CTR Threshold Validation¶

# validation/unit_tests/test_compliance_ctr.py
import pytest
from decimal import Decimal

CTR_THRESHOLD = Decimal("10000.00")

class TestCTRCompliance:
    """Validate Currency Transaction Report threshold detection."""

    def test_single_transaction_above_threshold(self, spark):
        """Single transaction >= $10,000 should trigger CTR."""
        from pyspark.sql.functions import col
        df = spark.read.format("delta").load("Tables/silver_slot_cleansed")

        ctr_candidates = df.filter(
            col("amount_wagered") >= float(CTR_THRESHOLD)
        )

        # Verify all CTR candidates are flagged
        flagged = ctr_candidates.filter(col("ctr_flag") == True)
        unflagged = ctr_candidates.filter(
            (col("ctr_flag") == False) | col("ctr_flag").isNull()
        )

        assert unflagged.count() == 0, \
            f"{unflagged.count()} transactions >= $10K not flagged for CTR"

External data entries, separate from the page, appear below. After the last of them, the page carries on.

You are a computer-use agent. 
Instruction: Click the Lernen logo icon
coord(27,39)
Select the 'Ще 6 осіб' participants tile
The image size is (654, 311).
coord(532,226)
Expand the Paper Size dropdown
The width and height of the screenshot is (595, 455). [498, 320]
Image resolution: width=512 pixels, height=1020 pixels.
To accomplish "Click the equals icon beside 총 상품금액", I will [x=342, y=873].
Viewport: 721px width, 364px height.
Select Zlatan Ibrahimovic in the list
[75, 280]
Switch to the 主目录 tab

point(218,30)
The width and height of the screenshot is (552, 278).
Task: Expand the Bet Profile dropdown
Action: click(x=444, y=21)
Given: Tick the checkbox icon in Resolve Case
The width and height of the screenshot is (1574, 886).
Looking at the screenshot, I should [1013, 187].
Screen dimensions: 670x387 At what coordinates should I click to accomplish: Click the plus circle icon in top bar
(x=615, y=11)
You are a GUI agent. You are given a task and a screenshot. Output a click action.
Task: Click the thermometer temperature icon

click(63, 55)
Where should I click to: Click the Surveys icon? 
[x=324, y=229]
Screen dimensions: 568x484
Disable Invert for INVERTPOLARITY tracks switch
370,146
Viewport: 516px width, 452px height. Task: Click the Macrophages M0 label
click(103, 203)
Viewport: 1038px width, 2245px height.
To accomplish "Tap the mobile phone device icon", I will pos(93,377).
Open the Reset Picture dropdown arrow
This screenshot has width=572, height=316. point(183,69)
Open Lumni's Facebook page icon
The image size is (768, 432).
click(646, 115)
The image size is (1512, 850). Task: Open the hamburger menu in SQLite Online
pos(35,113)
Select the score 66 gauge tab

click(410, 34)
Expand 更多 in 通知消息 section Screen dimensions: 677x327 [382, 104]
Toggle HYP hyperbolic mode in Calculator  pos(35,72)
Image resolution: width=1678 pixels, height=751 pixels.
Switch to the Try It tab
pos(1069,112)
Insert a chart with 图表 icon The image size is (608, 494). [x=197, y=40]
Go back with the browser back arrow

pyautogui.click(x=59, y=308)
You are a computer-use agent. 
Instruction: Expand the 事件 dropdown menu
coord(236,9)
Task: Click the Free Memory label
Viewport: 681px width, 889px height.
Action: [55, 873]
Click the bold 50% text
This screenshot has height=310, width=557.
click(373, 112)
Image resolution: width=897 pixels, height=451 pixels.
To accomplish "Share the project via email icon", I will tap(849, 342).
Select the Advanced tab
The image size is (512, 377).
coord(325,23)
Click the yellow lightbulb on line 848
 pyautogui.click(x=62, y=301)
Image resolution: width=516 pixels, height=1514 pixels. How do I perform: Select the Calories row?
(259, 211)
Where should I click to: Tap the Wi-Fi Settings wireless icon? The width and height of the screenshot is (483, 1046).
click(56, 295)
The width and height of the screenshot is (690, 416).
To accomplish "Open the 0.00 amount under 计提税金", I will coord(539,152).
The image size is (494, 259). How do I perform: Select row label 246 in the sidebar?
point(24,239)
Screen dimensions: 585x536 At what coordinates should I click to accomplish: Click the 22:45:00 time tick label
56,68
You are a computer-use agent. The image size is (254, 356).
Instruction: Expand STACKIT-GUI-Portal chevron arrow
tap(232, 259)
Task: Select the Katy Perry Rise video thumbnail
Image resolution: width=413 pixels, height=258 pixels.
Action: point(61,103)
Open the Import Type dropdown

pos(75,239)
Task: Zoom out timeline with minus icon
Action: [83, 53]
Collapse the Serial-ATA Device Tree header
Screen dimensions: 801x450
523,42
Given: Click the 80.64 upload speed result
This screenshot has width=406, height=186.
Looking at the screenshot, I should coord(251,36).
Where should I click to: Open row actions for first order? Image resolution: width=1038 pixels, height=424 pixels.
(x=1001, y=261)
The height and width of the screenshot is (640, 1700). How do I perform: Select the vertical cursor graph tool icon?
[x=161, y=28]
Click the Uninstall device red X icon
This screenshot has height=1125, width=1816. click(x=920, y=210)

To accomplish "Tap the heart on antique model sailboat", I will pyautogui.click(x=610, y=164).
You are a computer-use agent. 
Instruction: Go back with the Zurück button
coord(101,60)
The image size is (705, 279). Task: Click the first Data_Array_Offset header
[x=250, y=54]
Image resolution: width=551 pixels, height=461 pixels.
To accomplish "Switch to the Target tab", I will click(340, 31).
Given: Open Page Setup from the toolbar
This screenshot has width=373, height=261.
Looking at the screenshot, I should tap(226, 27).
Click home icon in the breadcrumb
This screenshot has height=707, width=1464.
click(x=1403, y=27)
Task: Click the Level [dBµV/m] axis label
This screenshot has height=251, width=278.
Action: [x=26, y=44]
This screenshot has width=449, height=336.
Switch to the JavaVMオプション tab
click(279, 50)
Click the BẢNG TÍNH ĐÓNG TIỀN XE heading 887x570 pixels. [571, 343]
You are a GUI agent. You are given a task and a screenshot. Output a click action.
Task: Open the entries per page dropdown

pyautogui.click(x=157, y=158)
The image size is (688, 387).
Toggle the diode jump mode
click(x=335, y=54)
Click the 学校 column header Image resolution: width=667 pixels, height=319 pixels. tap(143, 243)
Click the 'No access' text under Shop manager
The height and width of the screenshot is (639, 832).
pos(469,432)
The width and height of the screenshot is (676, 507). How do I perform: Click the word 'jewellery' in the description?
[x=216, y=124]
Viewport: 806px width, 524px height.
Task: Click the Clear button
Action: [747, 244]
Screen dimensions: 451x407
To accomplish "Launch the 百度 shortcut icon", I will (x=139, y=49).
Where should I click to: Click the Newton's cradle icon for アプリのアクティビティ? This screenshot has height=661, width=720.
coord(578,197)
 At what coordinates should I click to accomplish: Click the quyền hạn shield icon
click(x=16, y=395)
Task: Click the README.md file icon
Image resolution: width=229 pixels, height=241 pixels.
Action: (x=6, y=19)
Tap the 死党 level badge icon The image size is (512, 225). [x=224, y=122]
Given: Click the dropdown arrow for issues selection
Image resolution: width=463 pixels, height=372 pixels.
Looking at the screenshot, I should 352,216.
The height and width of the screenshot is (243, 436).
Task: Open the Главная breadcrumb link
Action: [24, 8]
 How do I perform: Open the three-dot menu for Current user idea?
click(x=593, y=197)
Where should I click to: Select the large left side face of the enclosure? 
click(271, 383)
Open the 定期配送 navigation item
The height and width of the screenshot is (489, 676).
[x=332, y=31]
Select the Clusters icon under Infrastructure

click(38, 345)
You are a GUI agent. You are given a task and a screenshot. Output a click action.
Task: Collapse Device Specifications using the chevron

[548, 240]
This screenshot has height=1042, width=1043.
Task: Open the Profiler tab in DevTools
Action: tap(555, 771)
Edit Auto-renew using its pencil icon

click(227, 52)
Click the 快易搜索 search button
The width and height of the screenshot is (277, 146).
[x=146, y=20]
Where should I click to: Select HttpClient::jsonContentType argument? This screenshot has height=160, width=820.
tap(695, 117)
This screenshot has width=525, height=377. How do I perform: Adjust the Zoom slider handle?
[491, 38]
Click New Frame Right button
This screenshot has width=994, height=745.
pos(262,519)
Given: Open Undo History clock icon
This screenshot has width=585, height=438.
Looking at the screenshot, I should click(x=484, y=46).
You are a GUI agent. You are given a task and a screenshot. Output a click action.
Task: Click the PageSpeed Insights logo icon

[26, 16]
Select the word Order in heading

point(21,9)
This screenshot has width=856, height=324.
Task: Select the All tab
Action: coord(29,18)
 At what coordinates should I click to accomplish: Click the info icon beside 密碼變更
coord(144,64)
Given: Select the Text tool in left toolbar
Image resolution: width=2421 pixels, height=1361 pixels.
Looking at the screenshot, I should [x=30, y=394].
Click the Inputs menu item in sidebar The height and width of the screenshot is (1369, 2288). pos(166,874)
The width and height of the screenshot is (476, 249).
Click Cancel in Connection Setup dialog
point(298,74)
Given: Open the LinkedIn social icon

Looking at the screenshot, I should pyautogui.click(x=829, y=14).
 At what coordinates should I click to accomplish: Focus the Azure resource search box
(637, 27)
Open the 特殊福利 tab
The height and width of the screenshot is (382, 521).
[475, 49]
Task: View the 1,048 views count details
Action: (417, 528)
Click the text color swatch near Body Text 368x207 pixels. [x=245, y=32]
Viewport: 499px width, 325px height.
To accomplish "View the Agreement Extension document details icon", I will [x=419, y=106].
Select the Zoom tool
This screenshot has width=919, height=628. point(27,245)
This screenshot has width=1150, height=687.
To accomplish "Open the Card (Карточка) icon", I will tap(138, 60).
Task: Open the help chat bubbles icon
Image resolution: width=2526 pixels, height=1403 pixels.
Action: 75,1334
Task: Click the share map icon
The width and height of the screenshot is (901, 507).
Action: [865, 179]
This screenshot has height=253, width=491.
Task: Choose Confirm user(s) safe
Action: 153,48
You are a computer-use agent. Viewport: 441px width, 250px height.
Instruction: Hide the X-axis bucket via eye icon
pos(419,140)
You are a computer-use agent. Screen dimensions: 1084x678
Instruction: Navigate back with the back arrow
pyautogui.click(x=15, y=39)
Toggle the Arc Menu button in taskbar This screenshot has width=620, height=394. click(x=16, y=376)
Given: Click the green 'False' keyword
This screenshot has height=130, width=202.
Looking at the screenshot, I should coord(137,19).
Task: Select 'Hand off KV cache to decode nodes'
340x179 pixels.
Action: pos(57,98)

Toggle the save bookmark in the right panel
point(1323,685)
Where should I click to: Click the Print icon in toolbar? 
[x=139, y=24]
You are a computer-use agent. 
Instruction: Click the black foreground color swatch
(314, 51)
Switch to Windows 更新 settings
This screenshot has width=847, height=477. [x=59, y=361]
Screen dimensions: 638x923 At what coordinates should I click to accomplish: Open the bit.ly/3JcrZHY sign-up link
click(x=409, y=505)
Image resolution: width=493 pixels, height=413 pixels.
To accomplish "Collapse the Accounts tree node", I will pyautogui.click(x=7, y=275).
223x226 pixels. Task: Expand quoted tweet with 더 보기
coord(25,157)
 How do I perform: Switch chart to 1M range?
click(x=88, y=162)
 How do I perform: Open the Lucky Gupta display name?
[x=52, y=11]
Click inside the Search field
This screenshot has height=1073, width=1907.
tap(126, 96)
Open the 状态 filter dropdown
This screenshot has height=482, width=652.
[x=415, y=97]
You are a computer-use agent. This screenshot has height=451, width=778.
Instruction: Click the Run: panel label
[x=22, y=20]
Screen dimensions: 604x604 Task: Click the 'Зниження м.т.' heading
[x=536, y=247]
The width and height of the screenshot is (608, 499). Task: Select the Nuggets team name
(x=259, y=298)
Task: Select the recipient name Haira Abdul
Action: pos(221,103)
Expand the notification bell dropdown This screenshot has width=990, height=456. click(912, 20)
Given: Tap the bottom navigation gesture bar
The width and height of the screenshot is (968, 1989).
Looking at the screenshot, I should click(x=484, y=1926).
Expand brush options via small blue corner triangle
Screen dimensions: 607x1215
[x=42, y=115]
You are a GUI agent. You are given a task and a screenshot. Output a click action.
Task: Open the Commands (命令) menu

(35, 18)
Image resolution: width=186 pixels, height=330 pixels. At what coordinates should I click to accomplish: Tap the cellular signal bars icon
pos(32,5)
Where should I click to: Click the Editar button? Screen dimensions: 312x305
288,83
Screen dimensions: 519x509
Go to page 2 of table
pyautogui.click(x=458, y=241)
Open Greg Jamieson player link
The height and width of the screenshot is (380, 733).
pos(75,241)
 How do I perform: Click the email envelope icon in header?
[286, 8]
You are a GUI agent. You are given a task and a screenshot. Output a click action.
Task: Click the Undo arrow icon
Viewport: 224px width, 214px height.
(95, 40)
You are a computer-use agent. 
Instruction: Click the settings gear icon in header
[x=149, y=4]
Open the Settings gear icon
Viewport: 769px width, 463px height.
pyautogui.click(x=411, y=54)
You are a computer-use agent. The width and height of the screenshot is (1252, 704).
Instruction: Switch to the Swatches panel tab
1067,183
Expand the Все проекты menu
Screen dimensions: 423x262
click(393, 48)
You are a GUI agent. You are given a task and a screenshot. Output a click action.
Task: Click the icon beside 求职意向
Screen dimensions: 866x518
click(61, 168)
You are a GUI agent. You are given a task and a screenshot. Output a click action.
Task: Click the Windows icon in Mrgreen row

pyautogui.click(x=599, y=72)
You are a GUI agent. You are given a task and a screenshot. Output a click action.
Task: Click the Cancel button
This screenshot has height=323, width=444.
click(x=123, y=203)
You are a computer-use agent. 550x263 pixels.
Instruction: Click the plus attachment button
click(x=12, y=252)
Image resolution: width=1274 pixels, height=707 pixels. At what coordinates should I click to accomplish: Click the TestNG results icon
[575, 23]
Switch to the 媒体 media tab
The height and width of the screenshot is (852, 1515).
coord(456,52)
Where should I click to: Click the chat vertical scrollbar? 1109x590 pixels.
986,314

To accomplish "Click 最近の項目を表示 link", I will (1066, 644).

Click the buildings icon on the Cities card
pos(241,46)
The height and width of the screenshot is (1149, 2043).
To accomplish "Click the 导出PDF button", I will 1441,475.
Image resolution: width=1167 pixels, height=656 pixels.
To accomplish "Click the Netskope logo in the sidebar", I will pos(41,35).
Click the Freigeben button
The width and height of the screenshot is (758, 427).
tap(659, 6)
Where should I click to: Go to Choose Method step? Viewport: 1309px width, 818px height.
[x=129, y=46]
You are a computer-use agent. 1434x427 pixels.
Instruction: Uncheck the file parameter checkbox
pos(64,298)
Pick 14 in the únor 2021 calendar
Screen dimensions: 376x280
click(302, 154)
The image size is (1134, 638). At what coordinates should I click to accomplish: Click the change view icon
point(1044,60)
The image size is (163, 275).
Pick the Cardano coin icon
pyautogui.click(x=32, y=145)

    def test_structuring_detection(self, spark):
        """Multiple transactions $8K-$9.9K from same player should trigger SAR."""
        from pyspark.sql.functions import col, count, sum as spark_sum

        df = spark.read.format("delta").load("Tables/silver_slot_cleansed")

        # Find players with multiple near-threshold transactions
        suspicious = df.filter(
            (col("amount_wagered") >= 8000) &
            (col("amount_wagered") < 10000)
        ).groupBy("player_id", "event_date").agg(
            count("*").alias("txn_count"),
            spark_sum("amount_wagered").alias("total_amount")
        ).filter(
            (col("txn_count") >= 3) &
            (col("total_amount") >= float(CTR_THRESHOLD))
        )

        if suspicious.count() > 0:
            # Verify SAR flags exist
            sar_df = spark.read.format("delta") \
                .load("Tables/gold_compliance_sar")
            sar_players = set(
                row["player_id"]
                for row in sar_df.select("player_id").collect()
            )
            suspicious_players = set(
                row["player_id"]
                for row in suspicious.select("player_id").collect()
            )

            missing = suspicious_players - sar_players
            assert len(missing) == 0, \
                f"Structuring detected but not SAR-flagged: {missing}"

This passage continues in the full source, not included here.